Il santuario di Palestrina
Ampio spazio egli dà al ruolo avuto da Delo nella diffusione del culto isiaco in occidente. Sull’isola, che fu porto franco dal 166 a.C. e attirò numerosi mercanti romani e italici, le divinità alessandrine erano particolarmente venerate, ed è naturale pensare che esse abbiano ‘viaggiato’ sulle rotte commerciali che vi facevano capo.
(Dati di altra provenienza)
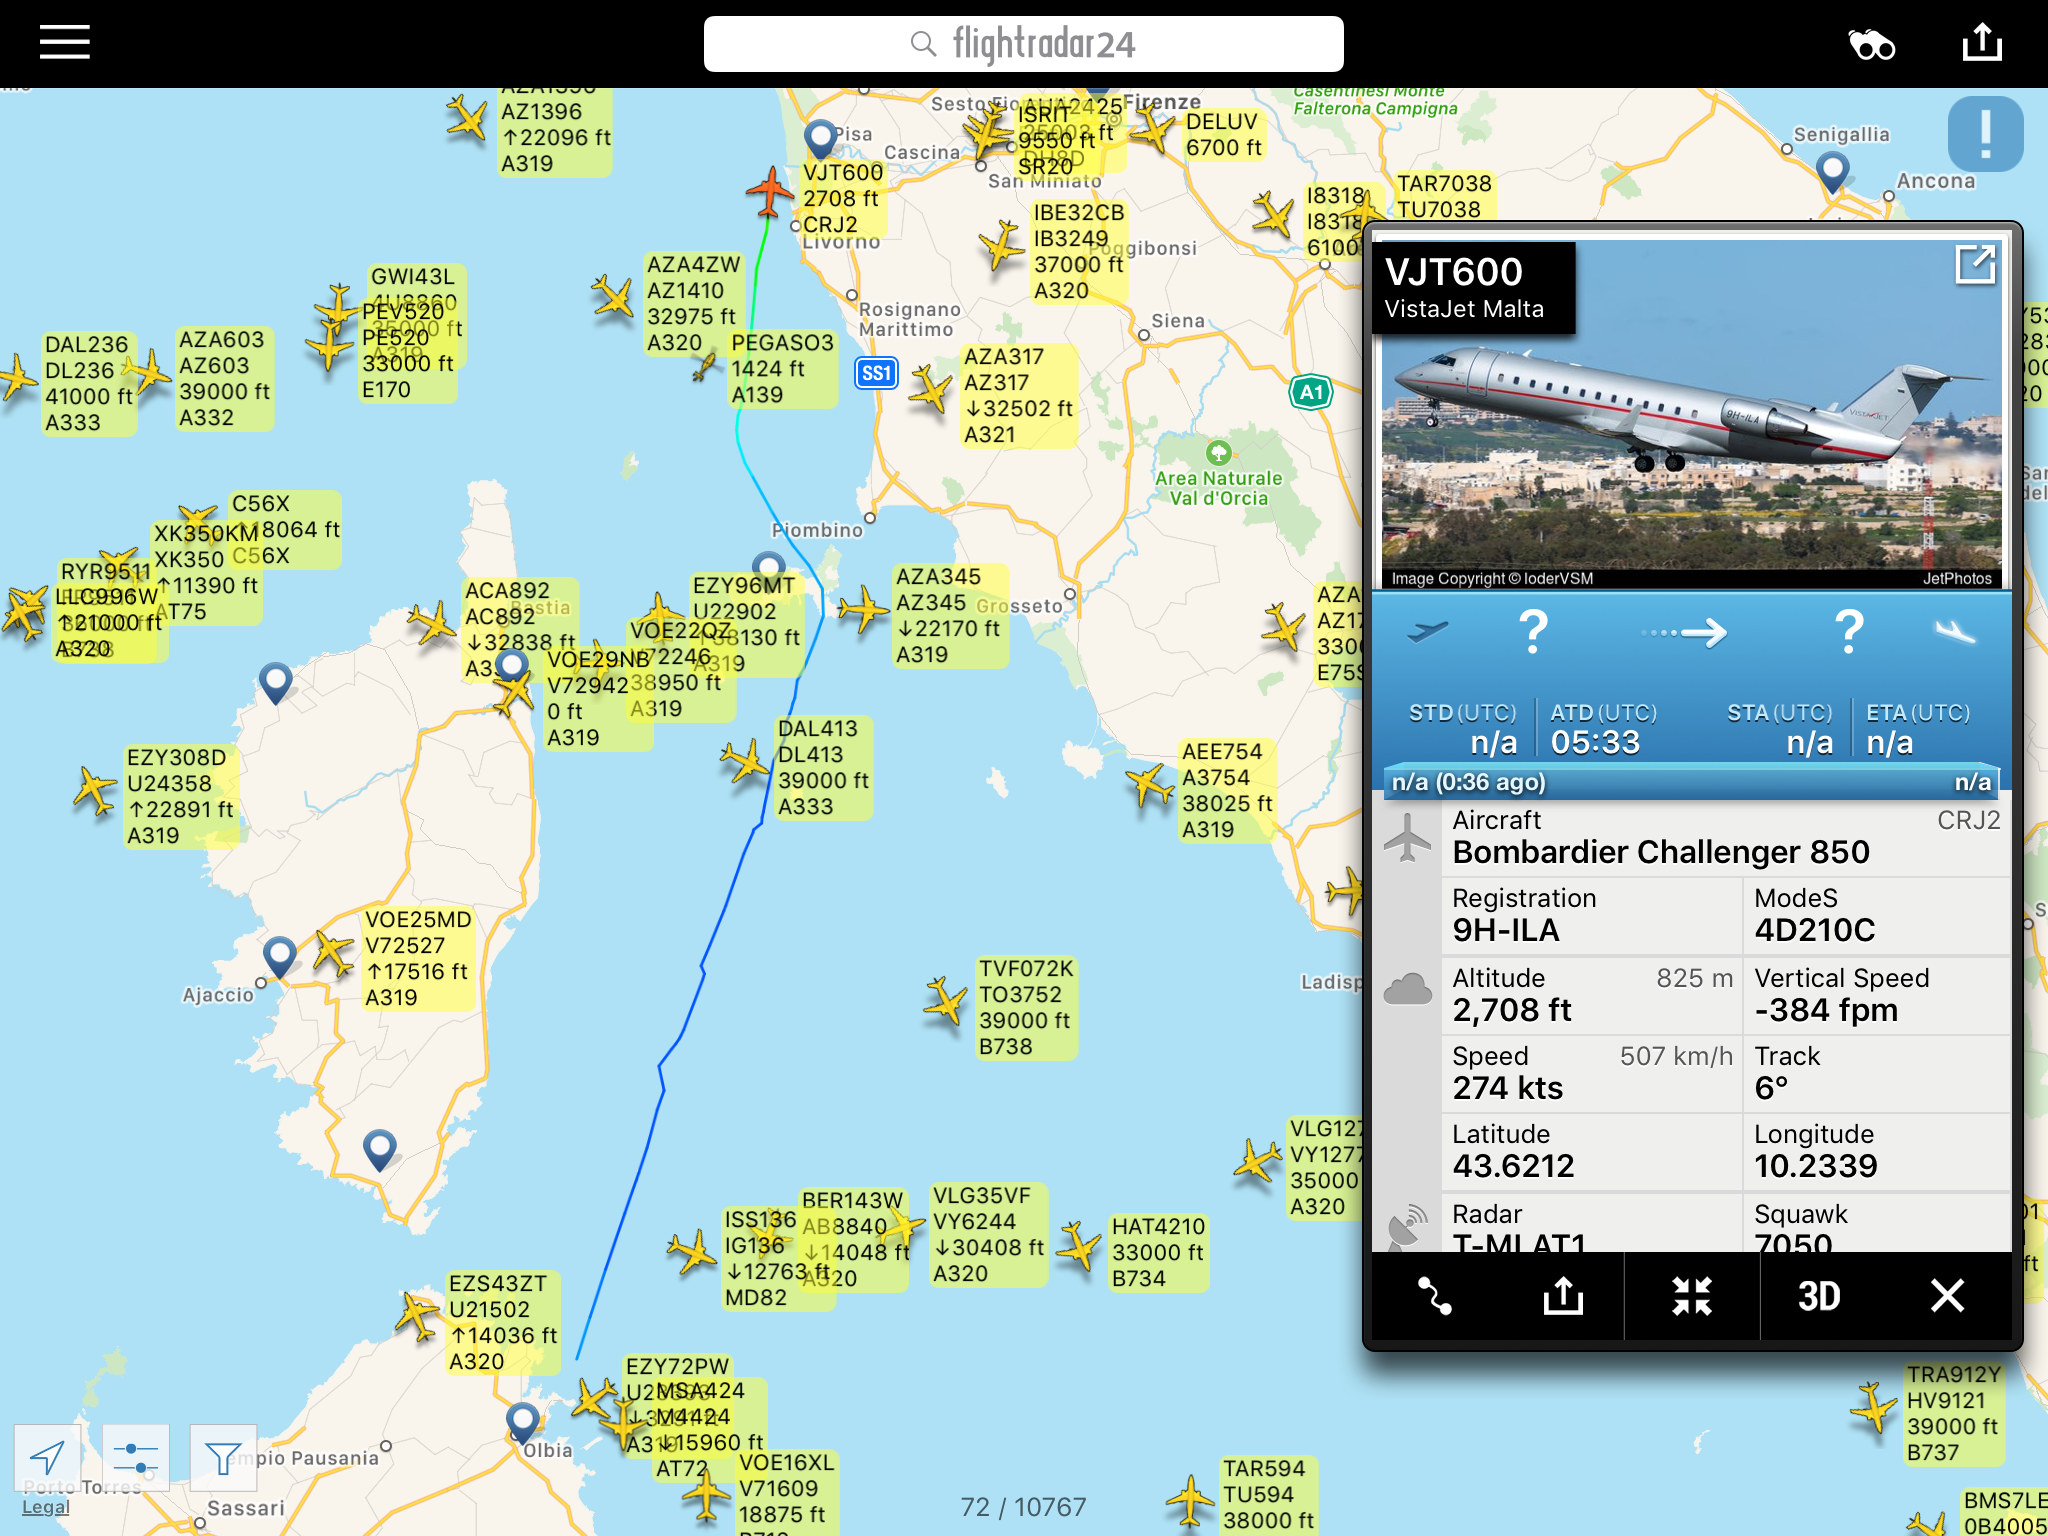
Task: Expand aircraft photo with the external-link icon
Action: click(1975, 265)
Incomprensibile appare però la tesi dei ‘ribassisti’, che vuole che ciò sia avvenuto solo dopo il rimpatrio dei negotiatores italici a causa dei rovinosi saccheggi subiti dall’isola nell’88 e nel 69 a.C. Il culto di Serapide è sicuramente attestato a Pozzuoli (il principale terminale dei traffici da e per Delo) prima del 105 a.C. e il culto di Iside è inconfutabilmente presente sul Campidoglio fin dagli ultimi decenni del II secolo a.C. Né appare strano che a gestirlo fosse un’associazione di mercanti di schiavi, se si pensa che Delo era il più importante hub di quella particolare merce. Da ciò Coarelli trae un’altra importante lezione: «la pretesa separazione tra economico e religioso (parallela a quella tra religioso e politico) rivela così la sua matrice ideologica, del tutto moderna e quindi anacronistica e mistificante rispetto alle realtà antiche». Al contrario, nelle sue pagine è possibile seguire, tra repubblica e impero, proprio l’intreccio tra religione isiaca e politica, individuare le differenze sostanziali tra culto privato e culto pubblico e capire le ragioni autentiche del favore o dell’avversione di cui di volta in volta fu fatta oggetto.
L’ultima parte del libro è dedicata al santuario di Fortuna Primigenia a Palestrina. Nelle mani di Coarelli la vecchia antiquaria diventa uno strumento affilato di assoluta modernità. Così, passo dopo passo, ci convince che il cosiddetto ‘Santuario Inferiore’ altro non è che un Iseo-Serapeo, e che col soprastante tempio di Fortuna Primigenia – peraltro pienamente assimilabile a Iside – fa parte di uno stesso, grandioso progetto architettonico-urbanistico concepito negli ultimo decenni del II secolo a.C.
La cosa in fondo era sempre stata sotto gli occhi di tutti, ma nessuno, o quasi, l’aveva saputa vedere. Per riuscire a tanto «il faut des hommes qui connaissent autre chose que les livres», come diceva Voltaire. Filippo Coarelli è uno di questi.